While it's crucial to have an overview of output metrics, they're not the right level for operationalizing insights. You can't walk into a room and simply say, "We need to make more revenue." You need to break it down to an operational level.
This is where business analytics in general is evolving. We'll still have the output layer showing overall business performance, but we're introducing layers beyond that. We're venturing into analyzing product values, customer movement through product stages, product adoption, marketing journeys, account discovery, and more.
In essence, business analytics is expanding. What we used to call product analytics is becoming an essential part of a larger business analytics picture. We're finally in a position to connect the dots between what's happening in product, sales, customer success, and marketing to see the revenue outcomes.
What I'm hoping for is a next generation of business analytics tools based on event data. Why? Working in product analytics, I've seen the power of event data structures. Unlike classic BI data, event data gives you a full sequence of an account or customer's lifetime. This allows us to build analyses that truly understand value generation.
Event data enables datasets that can answer more complex questions, helping us understand our business better. Current product or event analytics tools can help to an extent, but I see a next generation of business analytics tools based on event data that goes beyond this, answering questions we've always wanted to address but never had the right setup for.
This is why I'm concerned about what happened to NetSpring, which I'd consider a next-generation business analytics tool.
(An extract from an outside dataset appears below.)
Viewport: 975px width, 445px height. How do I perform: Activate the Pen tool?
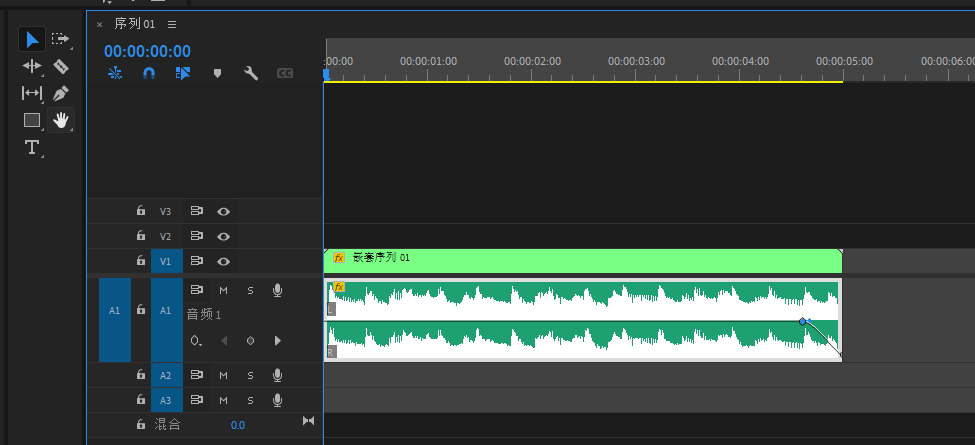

Whether they were too early or something else didn't work out, I still hope to see other BI tools move in a similar direction.
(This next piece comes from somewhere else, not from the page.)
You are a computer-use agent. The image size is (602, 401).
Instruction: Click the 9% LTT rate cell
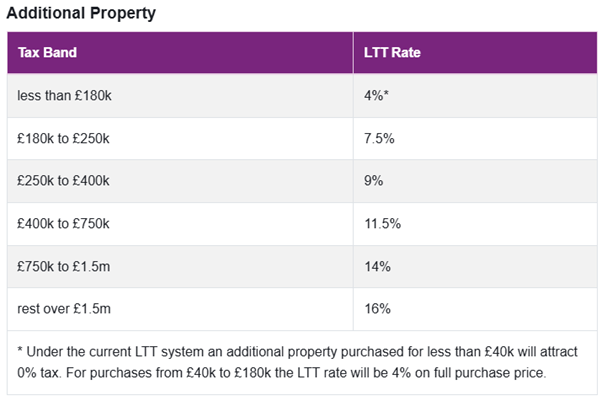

Finally, let's talk about at least two sentences about AI. If we can create a business analytics setup using metric trees to show product and business mechanics from output to input metrics, underpinned by an event data model with clear semantics, we could enable some fascinating AI applications. These could identify interesting outliers, segmentations, and developments much more effectively than throwing AI at the snapshot data we currently use in BI applications.
There's an exciting future ahead, but I don't think it's called product analytics anymore. Let's see how it unfolds.
I don't think there is a reason to find a name for this discipline. This field exists already and it's honestly just called "Data Analytics". You speak about moving more towards understanding outcomes and user value, which is what I definitely support, but simply understanding things and not acting on them (i.e. taking decisions) is worthless to a business. Therefore I truly believe and see the impact of the field of Decision Science/Intelligence as the "end-all" discussion to the semantics of naming our scope of work :)
Ok click bait post title! (Too your defense those are the best titles). But of course you're mainly referring to the name of the category. It makes sense that you wouldn't wake up one day and all of a sudden disagree with what we've always agreed on. Event based data will run the world for a long time now.
Anyway, three things on this post:
1. Also interesting to see Adobe move into the customer journey analytics space. Same move as Google finally made with GA4. They called it product analytics for a minute as well. Datadog also released one.
2. Product analytics as a category name was always too limiting, but what I liked about it was how clearly it distinguished itself from old school page based analytics (marketing analytics).
3. Customer analytics as a term: I always preferred product because it analyzes the success of the product instead of analyzing "customers", which I always had trouble with because it insinuated that people are being watched. But it's not that; it's abstracted. But if I get over that, then I think that's probably better.